Disaggregated Security Enforcement / Self-service ACLs

In large environments security controls based on packet filtering, such as firewalls and ACLs on network devices, often face an unfortunate dilemma: there’s a gap between the parties understanding the communication needs of an application (say: the application owners) and the parties implementing the actual security enforcement (e.g. the firewall ops team). Those also have different motivations: “it has to work” (see RFC 1925 rule 1 😉 for the former group versus “it has to be secure = fulfill certain security objectives” for the latter. This gap can manifest in many socio-technical ways, which is the reason why ‘firewall rule management’ has been subject of many discussions over recent years. In another post which I wrote a few years ago I stated that going for the upper-right quadrant in the following diagram usually requires high operational effort (which can actually produce the opposite outcome due to added process complexity), a high level of automation, accepting trade-offs, or a combination of these.

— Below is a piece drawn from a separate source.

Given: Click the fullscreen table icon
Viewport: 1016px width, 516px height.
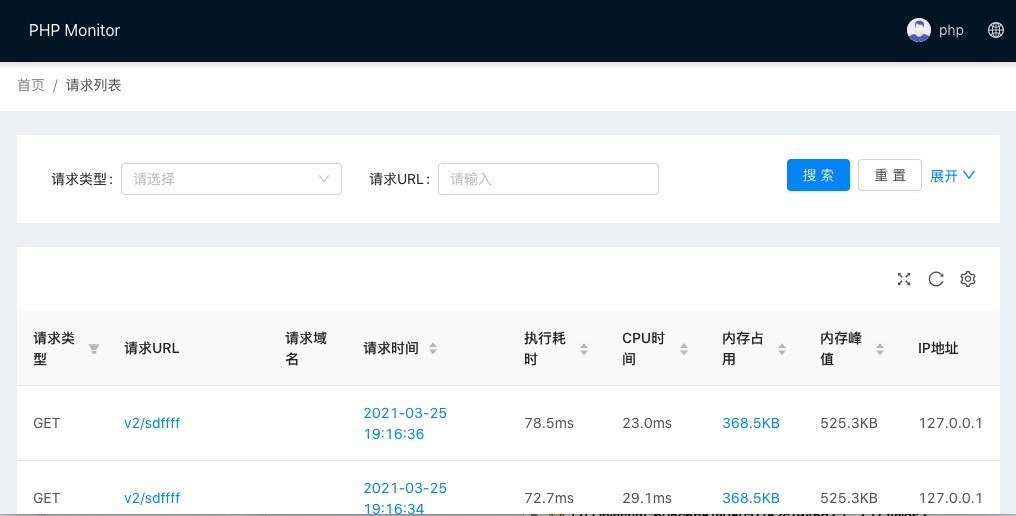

That’s why several organizations are considering another approach or have already started deploying it. Here I’ll call it ‘self-service ACLs’, and it can be summarized as follows:

• move (the enforcement function) of packet filters towards the hosts (e.g. via ip[6]tables running locally or some set running on a network device ‘just in front’ of a group of hosts, e.g. a VPC).
• provide a nice web-based management interface to these rules
• store all rules in a centralized database
• allow application teams themselves to manage the rules. Besides the technical decentralization (or to put into more familiar lingo from the networking space: ‘disaggregation’), this one constitutes the main paradigm shift.

The underlying idea is simple: “let the owners of an asset/a service handle what they need, in a flexible manner”, without all those organizational or process-induced gaps, and it’s seems like a good idea to solve the issues I laid out above.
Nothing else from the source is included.